• _SOURCE DOCUMENT_:
·····
Posted on 11.20.2007

By: Crystal Abrell

Staff Writer

Although Thanksgiving is an American holiday, people from countries including Taiwan, Japan, Israel, Serbia, Spain, Yugoslavia join together to learn about and experience Thanksgiving.

Every year, Dr. David Wantz, associate vice president for community relations at the University of Indianapolis, hosts an annual Thanksgiving dinner to welcome those from other countries who have no place to go for the holiday.

The annual Thanksgiving dinner began ten years ago when Wantz’s wife, Susan Fleck, and Dr. Paul Krasnovsky, a professor at Franklin College and associate professor of music at UIndy, knew faculty members who had no place to go on Thanksgiving. Wantz, along with Fleck and Krasnovsky decided to invite these people to their homes.

“We all had friends who had no place to go on Thanksgiving, so we decided to invite these folks who, number one, don’t know anything about Thanksgiving and number two, had no place to go, to our homes,” Wantz said.

Rakic Svetlana, a guest who teaches at Franklin College, always brings his traditional cakes and baked goods to the dinner. Musicians who attend this dinner from Serbia always play their instruments after dinner.

“The activities and dinner are something completely new to us. I enjoy meeting new friends and gaining relationships with others from all various walks of life,” Svetlana said.

At the beginning of dinner after everyone arrives, they join in a circle to announce individually where they are from and how they became familiar with the American Thanksgiving feast.
·····
Data records
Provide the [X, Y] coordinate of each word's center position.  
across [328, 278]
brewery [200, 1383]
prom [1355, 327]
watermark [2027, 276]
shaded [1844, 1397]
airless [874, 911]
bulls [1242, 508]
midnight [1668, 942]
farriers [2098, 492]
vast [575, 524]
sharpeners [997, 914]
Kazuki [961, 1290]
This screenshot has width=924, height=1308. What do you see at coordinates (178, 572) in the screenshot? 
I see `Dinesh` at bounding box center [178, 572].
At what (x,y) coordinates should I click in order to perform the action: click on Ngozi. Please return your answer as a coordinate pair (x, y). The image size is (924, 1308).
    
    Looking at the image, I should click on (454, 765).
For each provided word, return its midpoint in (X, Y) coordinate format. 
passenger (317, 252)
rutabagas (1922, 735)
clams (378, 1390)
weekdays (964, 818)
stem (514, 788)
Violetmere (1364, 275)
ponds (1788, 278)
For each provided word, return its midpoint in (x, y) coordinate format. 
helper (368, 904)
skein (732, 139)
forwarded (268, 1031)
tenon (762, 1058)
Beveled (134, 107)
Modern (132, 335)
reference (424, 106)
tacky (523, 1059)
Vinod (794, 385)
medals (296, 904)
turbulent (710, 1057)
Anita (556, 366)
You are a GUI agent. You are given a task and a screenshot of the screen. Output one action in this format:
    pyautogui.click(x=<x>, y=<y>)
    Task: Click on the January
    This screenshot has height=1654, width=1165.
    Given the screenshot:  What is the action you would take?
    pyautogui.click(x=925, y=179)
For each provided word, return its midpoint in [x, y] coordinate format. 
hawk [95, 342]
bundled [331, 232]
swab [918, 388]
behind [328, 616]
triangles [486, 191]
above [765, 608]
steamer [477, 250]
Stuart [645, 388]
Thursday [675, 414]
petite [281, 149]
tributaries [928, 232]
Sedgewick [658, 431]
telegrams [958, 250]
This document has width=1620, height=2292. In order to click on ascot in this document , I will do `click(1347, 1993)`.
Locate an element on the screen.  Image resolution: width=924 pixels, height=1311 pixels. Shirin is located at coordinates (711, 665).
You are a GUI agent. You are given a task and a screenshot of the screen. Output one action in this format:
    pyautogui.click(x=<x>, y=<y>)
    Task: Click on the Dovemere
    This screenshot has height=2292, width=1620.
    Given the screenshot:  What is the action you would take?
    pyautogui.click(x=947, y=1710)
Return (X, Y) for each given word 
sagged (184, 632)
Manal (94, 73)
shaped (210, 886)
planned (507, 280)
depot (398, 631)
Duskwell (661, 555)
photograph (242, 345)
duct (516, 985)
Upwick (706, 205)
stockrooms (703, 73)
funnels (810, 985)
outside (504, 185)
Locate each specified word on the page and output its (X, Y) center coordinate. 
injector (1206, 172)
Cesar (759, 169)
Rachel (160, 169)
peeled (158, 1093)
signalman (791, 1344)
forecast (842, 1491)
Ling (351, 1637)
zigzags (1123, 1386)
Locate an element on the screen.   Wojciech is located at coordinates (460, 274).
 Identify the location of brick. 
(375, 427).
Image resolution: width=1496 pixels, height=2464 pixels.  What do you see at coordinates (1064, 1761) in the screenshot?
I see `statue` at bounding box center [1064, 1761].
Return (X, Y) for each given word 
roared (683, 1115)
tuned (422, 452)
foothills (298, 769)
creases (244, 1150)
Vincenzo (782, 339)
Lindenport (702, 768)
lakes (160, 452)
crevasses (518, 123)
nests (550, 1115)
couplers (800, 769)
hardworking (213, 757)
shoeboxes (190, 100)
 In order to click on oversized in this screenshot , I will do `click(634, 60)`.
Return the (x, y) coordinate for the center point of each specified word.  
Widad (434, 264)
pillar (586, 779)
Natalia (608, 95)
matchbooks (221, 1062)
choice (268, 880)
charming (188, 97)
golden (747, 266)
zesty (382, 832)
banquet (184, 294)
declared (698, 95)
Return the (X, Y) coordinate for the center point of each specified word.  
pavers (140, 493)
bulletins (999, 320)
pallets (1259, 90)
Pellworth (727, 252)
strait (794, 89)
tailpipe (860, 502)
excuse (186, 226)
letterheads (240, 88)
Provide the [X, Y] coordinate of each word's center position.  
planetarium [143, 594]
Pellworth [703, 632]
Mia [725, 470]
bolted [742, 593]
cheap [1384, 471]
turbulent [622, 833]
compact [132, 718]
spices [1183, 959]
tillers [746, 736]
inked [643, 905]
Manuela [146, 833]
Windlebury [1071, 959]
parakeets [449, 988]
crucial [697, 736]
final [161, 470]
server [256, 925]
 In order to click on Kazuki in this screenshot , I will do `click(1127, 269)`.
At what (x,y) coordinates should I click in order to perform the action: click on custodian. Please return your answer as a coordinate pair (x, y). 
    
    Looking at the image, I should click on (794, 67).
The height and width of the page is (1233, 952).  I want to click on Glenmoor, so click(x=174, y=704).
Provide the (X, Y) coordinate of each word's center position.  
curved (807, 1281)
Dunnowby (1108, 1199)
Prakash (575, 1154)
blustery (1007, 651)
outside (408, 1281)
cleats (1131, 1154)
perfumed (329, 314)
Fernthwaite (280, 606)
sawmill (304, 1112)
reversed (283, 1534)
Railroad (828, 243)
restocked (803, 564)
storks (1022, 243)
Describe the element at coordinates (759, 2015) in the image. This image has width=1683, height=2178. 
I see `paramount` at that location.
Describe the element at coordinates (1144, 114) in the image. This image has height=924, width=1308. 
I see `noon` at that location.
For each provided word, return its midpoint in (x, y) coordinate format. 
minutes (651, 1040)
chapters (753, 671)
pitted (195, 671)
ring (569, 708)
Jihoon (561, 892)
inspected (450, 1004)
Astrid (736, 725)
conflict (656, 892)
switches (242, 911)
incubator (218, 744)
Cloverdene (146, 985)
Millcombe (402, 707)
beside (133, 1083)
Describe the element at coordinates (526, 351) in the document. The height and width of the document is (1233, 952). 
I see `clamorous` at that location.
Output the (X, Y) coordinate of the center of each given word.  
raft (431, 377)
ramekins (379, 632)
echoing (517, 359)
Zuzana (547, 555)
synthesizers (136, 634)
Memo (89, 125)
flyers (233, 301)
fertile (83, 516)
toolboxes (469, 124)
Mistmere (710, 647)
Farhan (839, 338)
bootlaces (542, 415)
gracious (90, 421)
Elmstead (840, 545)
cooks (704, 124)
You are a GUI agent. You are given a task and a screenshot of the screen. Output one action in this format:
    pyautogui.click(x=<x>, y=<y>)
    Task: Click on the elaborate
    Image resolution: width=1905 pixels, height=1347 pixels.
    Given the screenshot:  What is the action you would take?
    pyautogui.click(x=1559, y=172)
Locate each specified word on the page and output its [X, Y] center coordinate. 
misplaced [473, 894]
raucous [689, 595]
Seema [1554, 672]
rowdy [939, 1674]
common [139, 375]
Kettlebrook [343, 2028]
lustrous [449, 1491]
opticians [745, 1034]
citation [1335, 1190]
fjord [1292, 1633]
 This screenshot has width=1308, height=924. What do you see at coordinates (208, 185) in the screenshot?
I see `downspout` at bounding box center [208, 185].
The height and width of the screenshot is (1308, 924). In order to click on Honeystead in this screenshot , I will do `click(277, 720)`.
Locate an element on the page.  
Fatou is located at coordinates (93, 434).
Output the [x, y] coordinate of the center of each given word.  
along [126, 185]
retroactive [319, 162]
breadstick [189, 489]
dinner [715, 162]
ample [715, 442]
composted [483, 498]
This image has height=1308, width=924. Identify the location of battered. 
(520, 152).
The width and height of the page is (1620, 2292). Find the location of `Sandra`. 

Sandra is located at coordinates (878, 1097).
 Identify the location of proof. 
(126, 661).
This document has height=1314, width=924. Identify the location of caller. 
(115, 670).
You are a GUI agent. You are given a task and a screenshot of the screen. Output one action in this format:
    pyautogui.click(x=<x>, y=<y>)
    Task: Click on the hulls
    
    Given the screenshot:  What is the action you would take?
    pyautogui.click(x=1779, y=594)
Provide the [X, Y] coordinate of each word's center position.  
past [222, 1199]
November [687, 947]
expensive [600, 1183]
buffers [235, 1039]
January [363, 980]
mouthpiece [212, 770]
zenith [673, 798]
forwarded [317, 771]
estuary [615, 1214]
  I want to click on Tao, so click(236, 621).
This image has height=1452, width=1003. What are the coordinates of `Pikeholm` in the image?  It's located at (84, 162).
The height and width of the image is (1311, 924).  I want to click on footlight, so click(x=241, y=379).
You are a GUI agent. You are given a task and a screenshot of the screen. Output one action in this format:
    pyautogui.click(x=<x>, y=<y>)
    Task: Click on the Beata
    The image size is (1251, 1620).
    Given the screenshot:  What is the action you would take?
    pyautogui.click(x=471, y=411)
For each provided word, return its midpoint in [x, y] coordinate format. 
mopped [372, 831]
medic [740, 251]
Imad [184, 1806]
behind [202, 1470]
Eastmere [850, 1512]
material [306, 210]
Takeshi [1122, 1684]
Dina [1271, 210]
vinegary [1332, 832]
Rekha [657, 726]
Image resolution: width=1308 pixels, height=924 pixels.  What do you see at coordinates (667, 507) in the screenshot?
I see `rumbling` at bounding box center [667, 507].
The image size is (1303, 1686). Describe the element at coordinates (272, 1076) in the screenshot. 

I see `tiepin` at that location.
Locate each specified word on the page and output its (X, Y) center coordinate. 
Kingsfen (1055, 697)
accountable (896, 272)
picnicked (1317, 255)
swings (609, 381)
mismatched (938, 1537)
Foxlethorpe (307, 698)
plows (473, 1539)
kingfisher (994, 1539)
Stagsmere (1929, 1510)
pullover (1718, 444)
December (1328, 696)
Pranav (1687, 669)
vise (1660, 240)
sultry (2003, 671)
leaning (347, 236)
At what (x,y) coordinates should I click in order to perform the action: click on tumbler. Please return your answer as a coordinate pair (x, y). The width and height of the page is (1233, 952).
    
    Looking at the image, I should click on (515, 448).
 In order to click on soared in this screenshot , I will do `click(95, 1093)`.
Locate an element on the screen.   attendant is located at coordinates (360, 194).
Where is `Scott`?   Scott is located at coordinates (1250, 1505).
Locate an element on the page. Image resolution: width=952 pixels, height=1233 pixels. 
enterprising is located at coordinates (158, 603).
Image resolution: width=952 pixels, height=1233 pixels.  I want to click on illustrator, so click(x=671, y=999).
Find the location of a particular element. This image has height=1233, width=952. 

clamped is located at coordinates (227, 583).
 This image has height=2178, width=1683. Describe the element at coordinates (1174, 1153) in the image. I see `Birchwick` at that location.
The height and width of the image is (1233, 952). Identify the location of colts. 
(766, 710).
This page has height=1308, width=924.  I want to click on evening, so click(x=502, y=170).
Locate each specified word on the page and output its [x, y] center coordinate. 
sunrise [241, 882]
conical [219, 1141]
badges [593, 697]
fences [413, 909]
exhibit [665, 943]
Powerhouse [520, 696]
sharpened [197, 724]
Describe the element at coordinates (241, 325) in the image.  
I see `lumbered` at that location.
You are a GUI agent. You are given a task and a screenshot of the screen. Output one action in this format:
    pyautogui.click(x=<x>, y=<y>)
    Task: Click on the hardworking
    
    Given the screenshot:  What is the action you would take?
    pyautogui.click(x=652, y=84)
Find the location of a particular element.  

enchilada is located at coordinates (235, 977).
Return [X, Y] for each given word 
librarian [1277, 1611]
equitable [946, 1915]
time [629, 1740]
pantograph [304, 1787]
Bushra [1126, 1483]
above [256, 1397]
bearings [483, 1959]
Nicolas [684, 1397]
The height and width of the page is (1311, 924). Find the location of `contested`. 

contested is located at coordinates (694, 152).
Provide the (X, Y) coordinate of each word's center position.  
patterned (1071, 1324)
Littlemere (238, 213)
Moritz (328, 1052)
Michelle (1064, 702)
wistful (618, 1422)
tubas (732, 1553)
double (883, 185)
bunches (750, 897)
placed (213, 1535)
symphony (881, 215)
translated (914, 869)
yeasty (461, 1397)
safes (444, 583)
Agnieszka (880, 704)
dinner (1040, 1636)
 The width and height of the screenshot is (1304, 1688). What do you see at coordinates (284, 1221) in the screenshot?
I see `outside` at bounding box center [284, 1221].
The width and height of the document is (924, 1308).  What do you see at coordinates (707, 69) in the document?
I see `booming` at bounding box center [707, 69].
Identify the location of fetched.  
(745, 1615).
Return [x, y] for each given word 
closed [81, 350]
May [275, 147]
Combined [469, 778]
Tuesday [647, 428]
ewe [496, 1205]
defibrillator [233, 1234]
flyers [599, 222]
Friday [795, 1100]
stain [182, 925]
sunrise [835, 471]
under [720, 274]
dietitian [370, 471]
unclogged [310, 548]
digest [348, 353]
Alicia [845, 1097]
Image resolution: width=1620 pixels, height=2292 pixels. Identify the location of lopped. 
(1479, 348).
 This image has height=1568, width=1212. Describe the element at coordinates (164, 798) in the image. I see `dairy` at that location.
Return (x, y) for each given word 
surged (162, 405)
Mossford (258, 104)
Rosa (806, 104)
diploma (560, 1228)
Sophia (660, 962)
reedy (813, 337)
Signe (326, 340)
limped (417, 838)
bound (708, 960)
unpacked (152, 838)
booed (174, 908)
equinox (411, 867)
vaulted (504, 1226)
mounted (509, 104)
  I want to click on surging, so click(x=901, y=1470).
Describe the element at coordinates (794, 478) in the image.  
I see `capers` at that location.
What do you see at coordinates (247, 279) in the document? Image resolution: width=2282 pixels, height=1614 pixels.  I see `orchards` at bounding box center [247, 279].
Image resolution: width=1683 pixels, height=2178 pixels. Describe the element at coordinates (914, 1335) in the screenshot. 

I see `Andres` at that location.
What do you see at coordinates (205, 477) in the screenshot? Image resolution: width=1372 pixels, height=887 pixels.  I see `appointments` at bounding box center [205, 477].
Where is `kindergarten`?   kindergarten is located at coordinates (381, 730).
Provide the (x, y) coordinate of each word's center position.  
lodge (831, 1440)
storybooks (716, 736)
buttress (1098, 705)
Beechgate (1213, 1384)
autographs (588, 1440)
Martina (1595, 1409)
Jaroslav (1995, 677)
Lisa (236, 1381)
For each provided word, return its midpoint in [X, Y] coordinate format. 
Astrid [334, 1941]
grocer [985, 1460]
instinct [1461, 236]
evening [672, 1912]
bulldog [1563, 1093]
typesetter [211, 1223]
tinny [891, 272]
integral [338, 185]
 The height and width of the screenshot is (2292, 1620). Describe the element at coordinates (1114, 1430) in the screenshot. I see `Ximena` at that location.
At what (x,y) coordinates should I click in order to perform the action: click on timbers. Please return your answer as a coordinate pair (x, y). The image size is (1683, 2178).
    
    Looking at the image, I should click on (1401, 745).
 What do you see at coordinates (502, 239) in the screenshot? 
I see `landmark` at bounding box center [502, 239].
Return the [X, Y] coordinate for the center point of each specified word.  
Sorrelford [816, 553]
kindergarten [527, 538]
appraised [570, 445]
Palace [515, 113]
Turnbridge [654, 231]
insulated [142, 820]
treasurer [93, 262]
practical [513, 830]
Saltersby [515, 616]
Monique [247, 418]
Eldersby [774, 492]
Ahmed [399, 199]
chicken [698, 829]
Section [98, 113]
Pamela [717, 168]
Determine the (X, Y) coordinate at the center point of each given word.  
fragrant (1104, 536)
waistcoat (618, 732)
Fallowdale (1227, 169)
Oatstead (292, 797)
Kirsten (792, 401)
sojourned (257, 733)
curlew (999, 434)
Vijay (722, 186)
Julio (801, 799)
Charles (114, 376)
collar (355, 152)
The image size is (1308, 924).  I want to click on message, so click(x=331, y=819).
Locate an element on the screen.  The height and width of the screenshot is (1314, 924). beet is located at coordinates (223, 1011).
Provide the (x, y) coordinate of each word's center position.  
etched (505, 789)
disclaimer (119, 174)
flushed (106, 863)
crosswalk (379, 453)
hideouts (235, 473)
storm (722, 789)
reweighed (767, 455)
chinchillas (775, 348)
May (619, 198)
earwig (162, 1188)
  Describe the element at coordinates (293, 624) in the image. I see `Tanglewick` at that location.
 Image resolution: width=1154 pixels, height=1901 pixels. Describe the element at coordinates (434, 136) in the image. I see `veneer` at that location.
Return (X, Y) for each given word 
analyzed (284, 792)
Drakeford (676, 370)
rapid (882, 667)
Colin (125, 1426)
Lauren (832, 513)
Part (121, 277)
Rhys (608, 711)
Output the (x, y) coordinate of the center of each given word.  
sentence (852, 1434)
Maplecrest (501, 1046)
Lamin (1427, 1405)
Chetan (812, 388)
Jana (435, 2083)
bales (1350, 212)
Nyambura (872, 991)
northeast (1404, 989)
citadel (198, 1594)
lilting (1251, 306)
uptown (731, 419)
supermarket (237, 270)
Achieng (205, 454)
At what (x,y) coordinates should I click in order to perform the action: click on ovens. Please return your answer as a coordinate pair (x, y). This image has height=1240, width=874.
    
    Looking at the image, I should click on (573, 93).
·····
• _PARTS OF THE EXERCISE_:
A - Duplicate the stretch of the Thanksgiving dinner article from "Staff Writer" through "and experience Thanksgiving.".
B - Pick up the article on the annual Thanksgiving dinner at its last sentence and continue writing it.

• _TASK ANSWERS_:
A -
Staff Writer

Although Thanksgiving is an American holiday, people from countries including Taiwan, Japan, Israel, Serbia, Spain, Yugoslavia join together to learn about and experience Thanksgiving.

B -
“It is incredible to just sit back and listen to all the different languages being discussed in the same room,” Wantz said. “It’s magnificent.”

A wide assortment of foods is prepared for the feast, besides the traditional turkey or ham. Everyone who attends the dinner chips in a dish of choice to add to the diverse mixture of foods.

According to Wantz, around 30 individuals join together to familiarize with the American Thanksgiving culture.

“To the families, it is a gateway to the American culture. We are so appreciative of the American openness and friendliness. Before moving to America, we had no idea how welcoming American culture really was,” Svetlana said. “Having an opportunity to experience what Thanksgiving was really about gave us a true understanding of the American way.”

According to Wantz, the idea of inviting these people into their home was not a heroic act but a noble thought.

“We just wanted to welcome these wonderful people into our home,” he said, “and show them what American culture is all about.”